Strain of CFRP at girder soffit versus length for repaired girders (conversion: 1 in. = 25.4 mm).

The strains were measured at the soffit. It is evident that PS-7 [having three longitudinal CFRP layers and 20 in. (50.8 cm) spacing for U-wrapping] was the most successful girder at mitigating strain development since it significantly reduced the strain developed in the longitudinal strips compared to other girders with two and three CFRP layers and with different spacing for U-wrapping. At 70 kips (311.50 kN), the developed strain for PS-7 was reduced by 23 % compared to that of PS-4 [having two longitudinal CFRP layers and 20 in (50.8 cm) spacing for U-wrapping]. Also, the strains developed at 70 kips (311.50 kN) in the longitudinal strips for PS-7 were 6 and 11 % lower than that for girders PS-6 and PS-8, respectively. Table 5 shows the strain values measured at various loads for the half-scale girders.
Table 5

Strain values measured at various load levels for half-scale girders.

Girder designation

Maximum strain values recorded at various loads

At 5 kip (22.25 kN)

At 15 kip (66.75 kN)

At 25 kip (111.3 kN)

At 40 kip (178 kN)

At 60 kip (267 kN)

At 70 kip (311.5 kN)

PS-1

52.58

158.51

280.33

291.40a

Broke

Broke

PS-2

61.32

200.39

1837.30

Broke

Broke

Broke

PS-3

51.03

167.19

314.76

1,295.52

2,984.16

4,075.28

PS-4

55.16

172.14

341.49

1,332.85

3,197.49

4,146.04

PS-5

53.03

146.52

316.97

1,270.22

5,213.27

8,939.73

PS-6

51.57

160.54

292.03

1,048.55

2,646.34

3,393.13

PS-7

49.05

150.30

266.07

835.90

2,415.59

3,203.85

PS-8

52.59

161.94

281.84

942.62

2,647.17

3,616.50

PS-9

58.40

180.76

368.50

1,357.88

3,433.54

5.409.16

aStrain gauges have been determined unreliable; italic values represents lowest value recorded at that load level.

2.4.3 Failure Modes

The modes of failure for the girders were recorded.
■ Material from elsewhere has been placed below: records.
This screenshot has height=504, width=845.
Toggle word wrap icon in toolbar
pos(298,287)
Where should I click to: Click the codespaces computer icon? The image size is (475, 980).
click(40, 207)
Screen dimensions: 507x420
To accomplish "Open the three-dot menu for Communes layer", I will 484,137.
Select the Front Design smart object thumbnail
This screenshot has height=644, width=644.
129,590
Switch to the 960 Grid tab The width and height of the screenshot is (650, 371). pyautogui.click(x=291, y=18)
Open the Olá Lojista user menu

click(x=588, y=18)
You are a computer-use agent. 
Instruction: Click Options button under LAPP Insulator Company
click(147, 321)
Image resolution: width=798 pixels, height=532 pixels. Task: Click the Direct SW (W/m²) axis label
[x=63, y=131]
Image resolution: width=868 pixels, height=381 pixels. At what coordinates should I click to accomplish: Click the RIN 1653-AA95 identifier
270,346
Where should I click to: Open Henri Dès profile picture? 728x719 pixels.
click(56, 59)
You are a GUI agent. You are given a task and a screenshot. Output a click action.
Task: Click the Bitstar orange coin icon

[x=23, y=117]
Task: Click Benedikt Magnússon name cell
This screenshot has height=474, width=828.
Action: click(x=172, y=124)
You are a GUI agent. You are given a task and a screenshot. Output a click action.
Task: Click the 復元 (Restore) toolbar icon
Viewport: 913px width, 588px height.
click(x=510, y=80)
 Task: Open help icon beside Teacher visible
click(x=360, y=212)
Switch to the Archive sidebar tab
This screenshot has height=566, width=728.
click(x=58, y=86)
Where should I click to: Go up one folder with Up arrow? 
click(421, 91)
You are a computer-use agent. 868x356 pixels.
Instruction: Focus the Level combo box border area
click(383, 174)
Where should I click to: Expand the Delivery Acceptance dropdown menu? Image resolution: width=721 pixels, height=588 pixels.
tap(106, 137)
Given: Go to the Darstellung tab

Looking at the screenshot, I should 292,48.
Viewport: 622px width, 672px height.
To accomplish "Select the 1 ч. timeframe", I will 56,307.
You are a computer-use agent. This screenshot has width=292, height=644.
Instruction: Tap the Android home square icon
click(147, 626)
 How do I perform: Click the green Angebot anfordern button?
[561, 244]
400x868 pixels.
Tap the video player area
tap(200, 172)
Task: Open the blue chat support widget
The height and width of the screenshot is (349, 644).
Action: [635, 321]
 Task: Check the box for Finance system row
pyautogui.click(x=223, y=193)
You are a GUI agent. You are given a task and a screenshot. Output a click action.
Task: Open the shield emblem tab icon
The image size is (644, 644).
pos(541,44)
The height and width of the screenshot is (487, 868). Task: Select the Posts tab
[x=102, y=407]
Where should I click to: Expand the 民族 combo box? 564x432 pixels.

The control girders PS-1 and PS-2 experienced ductile flexural failure with excessive deflection and cracking. The repaired girders experienced CFRP rupture or localized debonding followed by rupture of CFRP; as shown in Figs. 27 and 28. Figure 27 (right) shows some repaired girders that experienced debonding of some of their U-wrappings. Figure 29 shows debonding failure of CFRP laminates for girder PS-6.
Fig. 27
Fig. 27

(left) Rupture of longitudinal CFRP; (right) debonding of CFRP U-wrapping.

Fig. 28
Fig. 28

(left) Debonding of soffit CFRP; (right) rupture of longitudinal and transverse CFRP.

Fig. 29
Fig. 29

Half-scale girder displaying debonding failure of CFRP laminates.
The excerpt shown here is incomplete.